According to an editorial, the results of this trial of a monoclonal antibody against angiopoietin-like 3 (ANGPTL3) are great news for patients with homozygous familial hypercholesterolemia and may reduce the need for invasive treatment such as apheresis in some patients. It notes that the question then arises as to whether patients without familial hypercholesterolemia who have elevated plasma LDL cholesterol levels may benefit from such therapy. It suggests that for such patients, evinacumab may become of interest if statins, cholesterol-absorption inhibitors, and PCSK9 inhibitors do not lower LDL cholesterol levels to a sufficient degree or have unacceptable side effects.

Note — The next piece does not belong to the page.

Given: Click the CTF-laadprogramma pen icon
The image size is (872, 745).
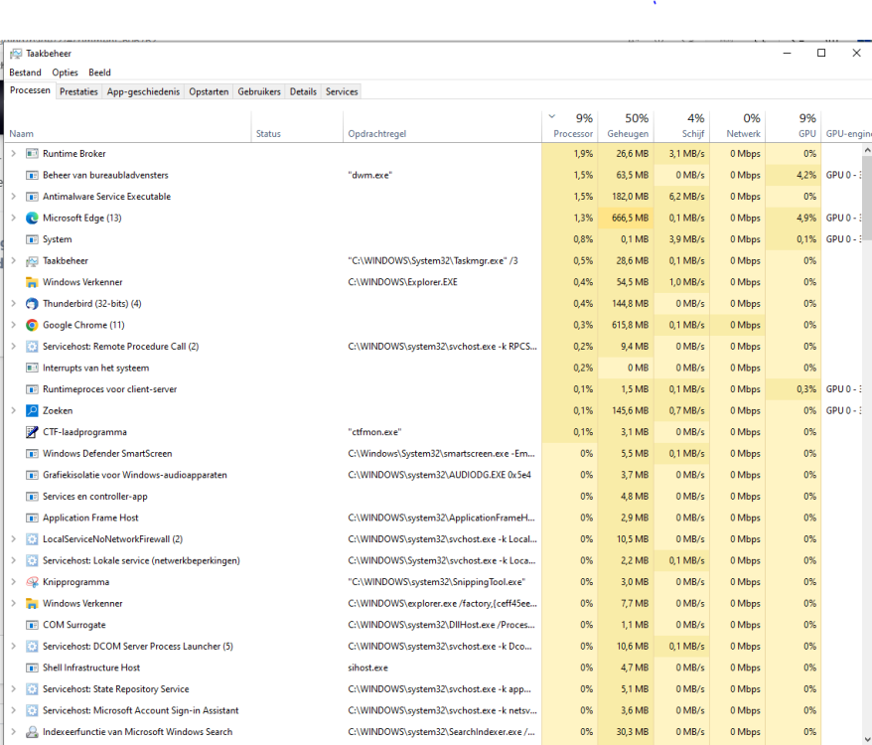Looking at the screenshot, I should [x=32, y=432].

It adds that since evinacumab also substantially lowered plasma triglyceride levels (secondary outcome), the drug may also be useful in patients with familial chylomicronemia syndrome. Although the trial was not designed to assess the effect of evinacumab on cardiovascular risk, it is of the opinon that the large reduction in LDL cholesterol levels in the evinacumab group would be expected to reduce the risk of such clinical outcomes. It concludes that 20 years after the identification of angiopoietin-like proteins, these hormones have fulfilled their promise as targets for lipid-lowering therapy.